[MD] Distinguishing Levels (Individual level)

Platt Holden pholden at davtv.com
Sun Jun 4 17:26:01 PDT 2006


> [Arlo]
> Big on distortion today, are we? Okay, again. Pirsig claims the
> intellect invented a myth of independence from the social level. I agree
> with him on this. This is paralleled in ZMM's mythos-over-logos segment
> when he claims the "logos" bears a relation to the "mythos" as a tree to
> a shrub.

If you want to insist on "independence" that's fine with me. I really 
don't know anything that's independent of everything else.   
Distinction, however, is different. The individual level is distinct 
from the collective level as the intellectual level is distinct from 
the social level as you and I are distinct from one another..  

> Second, it is your distinction between "individual and collective" that
> is an illusion. Both the individual and the collective together,
> dialectally, form the social level. The intellectual level, as Pirsig
> formulated it, The Law of Gravity, Calculus, etc, emerges out of the
> social level. What you call "synonyms", I call "political warping".
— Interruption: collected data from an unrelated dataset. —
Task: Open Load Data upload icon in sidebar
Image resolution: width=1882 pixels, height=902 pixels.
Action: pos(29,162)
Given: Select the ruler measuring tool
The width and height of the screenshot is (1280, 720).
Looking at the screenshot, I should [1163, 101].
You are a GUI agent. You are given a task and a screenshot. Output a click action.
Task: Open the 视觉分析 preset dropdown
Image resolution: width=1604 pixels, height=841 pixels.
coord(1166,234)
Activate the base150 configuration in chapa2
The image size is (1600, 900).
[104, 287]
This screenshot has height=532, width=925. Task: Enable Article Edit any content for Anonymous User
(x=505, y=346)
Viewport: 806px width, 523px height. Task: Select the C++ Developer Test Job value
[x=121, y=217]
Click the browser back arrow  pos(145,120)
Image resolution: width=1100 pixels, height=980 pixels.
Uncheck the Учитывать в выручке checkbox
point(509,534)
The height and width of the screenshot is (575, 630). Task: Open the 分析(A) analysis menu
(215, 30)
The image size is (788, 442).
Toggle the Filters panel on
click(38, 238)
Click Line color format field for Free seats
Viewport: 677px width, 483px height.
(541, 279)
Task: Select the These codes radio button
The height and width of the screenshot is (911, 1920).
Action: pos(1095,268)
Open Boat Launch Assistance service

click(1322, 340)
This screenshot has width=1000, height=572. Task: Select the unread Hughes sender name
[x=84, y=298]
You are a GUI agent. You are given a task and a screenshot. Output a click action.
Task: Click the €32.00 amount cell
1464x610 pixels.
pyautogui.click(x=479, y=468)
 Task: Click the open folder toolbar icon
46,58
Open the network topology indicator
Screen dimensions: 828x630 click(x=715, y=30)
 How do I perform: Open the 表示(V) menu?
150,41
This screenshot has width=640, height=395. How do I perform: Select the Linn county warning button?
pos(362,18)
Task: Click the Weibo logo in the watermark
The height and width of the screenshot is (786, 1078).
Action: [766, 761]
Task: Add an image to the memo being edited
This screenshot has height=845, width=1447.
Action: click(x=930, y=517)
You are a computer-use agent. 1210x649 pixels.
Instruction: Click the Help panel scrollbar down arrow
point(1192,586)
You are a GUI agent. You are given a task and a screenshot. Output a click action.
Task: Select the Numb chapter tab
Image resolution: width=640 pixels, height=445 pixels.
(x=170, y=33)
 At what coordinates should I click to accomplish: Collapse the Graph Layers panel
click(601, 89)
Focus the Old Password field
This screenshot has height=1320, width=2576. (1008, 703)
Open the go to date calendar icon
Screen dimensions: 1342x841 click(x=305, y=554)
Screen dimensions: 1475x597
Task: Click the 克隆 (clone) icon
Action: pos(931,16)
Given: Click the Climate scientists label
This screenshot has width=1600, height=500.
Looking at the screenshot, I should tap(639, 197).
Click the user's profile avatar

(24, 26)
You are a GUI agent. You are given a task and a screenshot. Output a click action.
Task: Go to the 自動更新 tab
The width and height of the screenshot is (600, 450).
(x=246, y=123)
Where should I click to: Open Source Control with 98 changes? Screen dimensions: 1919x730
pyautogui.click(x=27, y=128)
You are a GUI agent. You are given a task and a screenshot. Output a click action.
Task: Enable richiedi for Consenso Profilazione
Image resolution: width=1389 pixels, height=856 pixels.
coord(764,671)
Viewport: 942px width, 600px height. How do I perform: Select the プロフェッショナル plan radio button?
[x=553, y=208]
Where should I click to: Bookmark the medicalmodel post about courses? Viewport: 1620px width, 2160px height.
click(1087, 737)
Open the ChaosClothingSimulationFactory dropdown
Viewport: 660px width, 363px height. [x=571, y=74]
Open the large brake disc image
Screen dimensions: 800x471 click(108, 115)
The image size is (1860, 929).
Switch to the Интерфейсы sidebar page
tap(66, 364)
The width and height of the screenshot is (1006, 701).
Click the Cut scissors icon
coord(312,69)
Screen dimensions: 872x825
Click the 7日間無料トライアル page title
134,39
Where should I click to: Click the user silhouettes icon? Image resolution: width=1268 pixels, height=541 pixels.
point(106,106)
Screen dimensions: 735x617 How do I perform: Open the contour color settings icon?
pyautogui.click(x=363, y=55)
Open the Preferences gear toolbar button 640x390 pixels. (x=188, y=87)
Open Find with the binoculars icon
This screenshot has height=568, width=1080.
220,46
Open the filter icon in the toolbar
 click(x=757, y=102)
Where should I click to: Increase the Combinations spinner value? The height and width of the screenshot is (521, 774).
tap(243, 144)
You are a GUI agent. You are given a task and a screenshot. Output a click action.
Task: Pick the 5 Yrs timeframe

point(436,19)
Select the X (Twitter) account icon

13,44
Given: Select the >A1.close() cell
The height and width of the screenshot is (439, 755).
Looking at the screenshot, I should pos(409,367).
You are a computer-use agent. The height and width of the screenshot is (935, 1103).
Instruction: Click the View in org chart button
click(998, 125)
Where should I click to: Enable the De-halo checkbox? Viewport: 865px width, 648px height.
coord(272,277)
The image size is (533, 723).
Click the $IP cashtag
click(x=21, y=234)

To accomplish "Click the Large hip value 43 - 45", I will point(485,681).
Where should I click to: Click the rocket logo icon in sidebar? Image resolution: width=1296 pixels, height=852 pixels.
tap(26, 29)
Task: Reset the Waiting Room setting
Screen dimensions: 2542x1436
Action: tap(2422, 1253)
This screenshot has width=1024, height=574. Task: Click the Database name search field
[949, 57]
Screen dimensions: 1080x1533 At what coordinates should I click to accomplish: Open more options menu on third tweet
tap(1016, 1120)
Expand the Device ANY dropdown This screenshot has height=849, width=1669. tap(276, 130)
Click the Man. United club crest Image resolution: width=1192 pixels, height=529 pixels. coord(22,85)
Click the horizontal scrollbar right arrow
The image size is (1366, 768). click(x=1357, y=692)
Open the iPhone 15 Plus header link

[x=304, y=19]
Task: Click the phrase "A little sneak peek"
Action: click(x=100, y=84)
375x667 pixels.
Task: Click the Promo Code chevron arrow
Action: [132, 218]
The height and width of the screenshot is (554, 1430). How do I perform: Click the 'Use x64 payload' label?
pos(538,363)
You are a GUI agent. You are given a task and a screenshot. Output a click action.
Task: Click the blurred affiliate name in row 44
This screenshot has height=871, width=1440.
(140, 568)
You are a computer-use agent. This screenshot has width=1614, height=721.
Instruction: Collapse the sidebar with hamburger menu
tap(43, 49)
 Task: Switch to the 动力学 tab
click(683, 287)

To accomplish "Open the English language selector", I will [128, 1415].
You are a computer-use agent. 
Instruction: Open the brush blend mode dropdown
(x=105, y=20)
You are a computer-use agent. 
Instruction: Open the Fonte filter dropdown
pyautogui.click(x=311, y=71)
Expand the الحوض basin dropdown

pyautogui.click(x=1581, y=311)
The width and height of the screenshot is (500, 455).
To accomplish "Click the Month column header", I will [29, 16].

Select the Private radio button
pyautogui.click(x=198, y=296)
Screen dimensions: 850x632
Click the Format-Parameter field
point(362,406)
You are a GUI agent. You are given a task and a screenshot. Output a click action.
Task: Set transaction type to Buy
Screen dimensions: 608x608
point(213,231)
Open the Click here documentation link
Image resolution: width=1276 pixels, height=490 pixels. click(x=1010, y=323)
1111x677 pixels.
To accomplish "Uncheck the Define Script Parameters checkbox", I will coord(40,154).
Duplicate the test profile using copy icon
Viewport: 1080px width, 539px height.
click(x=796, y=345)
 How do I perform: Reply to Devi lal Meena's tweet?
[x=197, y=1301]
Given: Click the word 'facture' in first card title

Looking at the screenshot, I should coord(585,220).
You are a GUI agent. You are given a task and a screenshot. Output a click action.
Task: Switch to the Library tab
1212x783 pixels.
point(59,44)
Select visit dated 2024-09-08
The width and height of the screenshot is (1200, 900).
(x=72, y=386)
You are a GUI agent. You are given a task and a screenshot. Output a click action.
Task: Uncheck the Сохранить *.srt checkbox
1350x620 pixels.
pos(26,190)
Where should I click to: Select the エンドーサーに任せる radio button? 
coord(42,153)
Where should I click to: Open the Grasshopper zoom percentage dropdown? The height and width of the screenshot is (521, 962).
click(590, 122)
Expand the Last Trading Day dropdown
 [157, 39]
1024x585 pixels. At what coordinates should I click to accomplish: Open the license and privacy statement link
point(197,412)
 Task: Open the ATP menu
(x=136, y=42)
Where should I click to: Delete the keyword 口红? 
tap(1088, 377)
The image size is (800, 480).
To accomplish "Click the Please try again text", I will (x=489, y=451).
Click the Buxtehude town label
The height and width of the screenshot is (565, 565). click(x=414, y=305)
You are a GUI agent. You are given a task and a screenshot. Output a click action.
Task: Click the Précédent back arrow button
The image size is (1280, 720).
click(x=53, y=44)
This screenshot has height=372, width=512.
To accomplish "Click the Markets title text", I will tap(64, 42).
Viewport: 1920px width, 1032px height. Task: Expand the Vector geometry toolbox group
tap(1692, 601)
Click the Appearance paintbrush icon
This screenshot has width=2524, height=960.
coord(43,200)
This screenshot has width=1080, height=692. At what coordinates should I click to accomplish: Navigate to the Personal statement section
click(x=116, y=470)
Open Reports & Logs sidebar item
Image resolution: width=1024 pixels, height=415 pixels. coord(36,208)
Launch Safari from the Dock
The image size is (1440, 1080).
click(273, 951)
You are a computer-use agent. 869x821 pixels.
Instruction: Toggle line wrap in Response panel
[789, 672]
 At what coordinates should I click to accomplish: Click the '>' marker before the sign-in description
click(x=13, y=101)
So there are no human individuals at the intellectual level? I call 
that "Pirsig warping."

> [Arlo previously]
> The point is that "predictable behaviour" is another myth.
> 
> [Platt]
> That's news to me, not to mention behavioral psychologists.  I can
> predict my cat UTOE is not about to fly away like the birds he chases.
> 
> [Arlo]
> It wouldn't be news to you if you read Pirsig. "Particles "prefer" to do
> what they do. An individual particle is not absolutely committed to one
> predictable behavior. What appears to be an absolute cause is just a
> very consistent pattern of preferences."

Quantum particles inhabit a different realm of being than you or I or UTOE, or
hadn't you noticed? Lots of thing go on in the quantum that have no 
corresponding behavior in higher levels, like nonlocality. To take what 
happens in the quantum realm and apply it to biological and higher 
levels is risky business at best.
> 
> [Arlo previously]
> As can the pattern of a cell, or a cat (my condolensces on UTOE, by the
> way). "Quality is the response of an organism to its environment". 
> 
> [Platt]
> Do you have a source for that quote? (Incidentally, UTOE is very much 
> alive. I just used him as an example of the absolute certainty of 
> death. Of course, if you are a Christian . . . .  :-)

> [Arlo]
> The quote is ZMM, probably why you missed it. It precedes the amoeba
> segment.
> 
> "The easiest intellectual analogue of pure Quality that people in our
> environment can understand is that 'Quality is the response of an
> organism to its environment' (he used this example because his chief
> questioners seemed to see things in terms of stimulus-response behavior
> theory)."
> 
> Following the amoeba section, Pirsig continues.
> 
> "In our highly complex organic state we advanced organisms respond to
> our environment with an invention of many marvelous analogues. We invent
> earth and heavens, trees, stones and oceans, gods, music, arts,
> language, philosophy, engineering, civilization and science. We call
> these analogues reality. And they are reality. We mesmerize our children
> in the name of truth into knowing that they are reality. We throw anyone
> who does not accept these analogues into an insane asylum. But that
> which causes us to invent the analogues is Quality. Quality is the
> continuing stimulus which our environment puts upon us to create the
> world in which we live. All of it. Every last bit of it."

You know, of course, that when Pirsig wrote ZMM he had not split 
Quality into Dynamic and static. Static quality also provides a 
"continuing stimulus" on us.

> Also, from Lila, of course, Pirsig writes, "A bacterium gets no choice
> in what its progeny are going to be, but a queen bee gets to select from
> thousands of drones. That selection is Dynamic."
> 
> Here, at least, Pirsig speaks of queen bees being able to respond to
> Dynamic Quality.

If you take that literally, all choices, especially sexual ones, 
made by bugs on up become responses to Dynamic Quality whereas below 
bugs there's no such activity, like the poor amoeba who has no choice 
but shy away from acid. But, some have suggested jumping off a hot 
stove is a response to DQ. Is that a choice? Not unless you have a 
strange definition of choice. I don't think Pirsig intended to have us 
think of responses to DQ as being instinctive, uncontrollable reactions 
like pissing, farting and jumping off hot stoves.

If I'm wrong, I'm sorely disappointed. I always assumed from what 
Pirsig wrote that responding to DQ  meant responding to the desire of 
the life force toward betterness. If responding to DQ simply means 
reacting to what happens in static predictable ways, like jumping off 
hot stoves, forget about it. It's a metaphysics of old tea.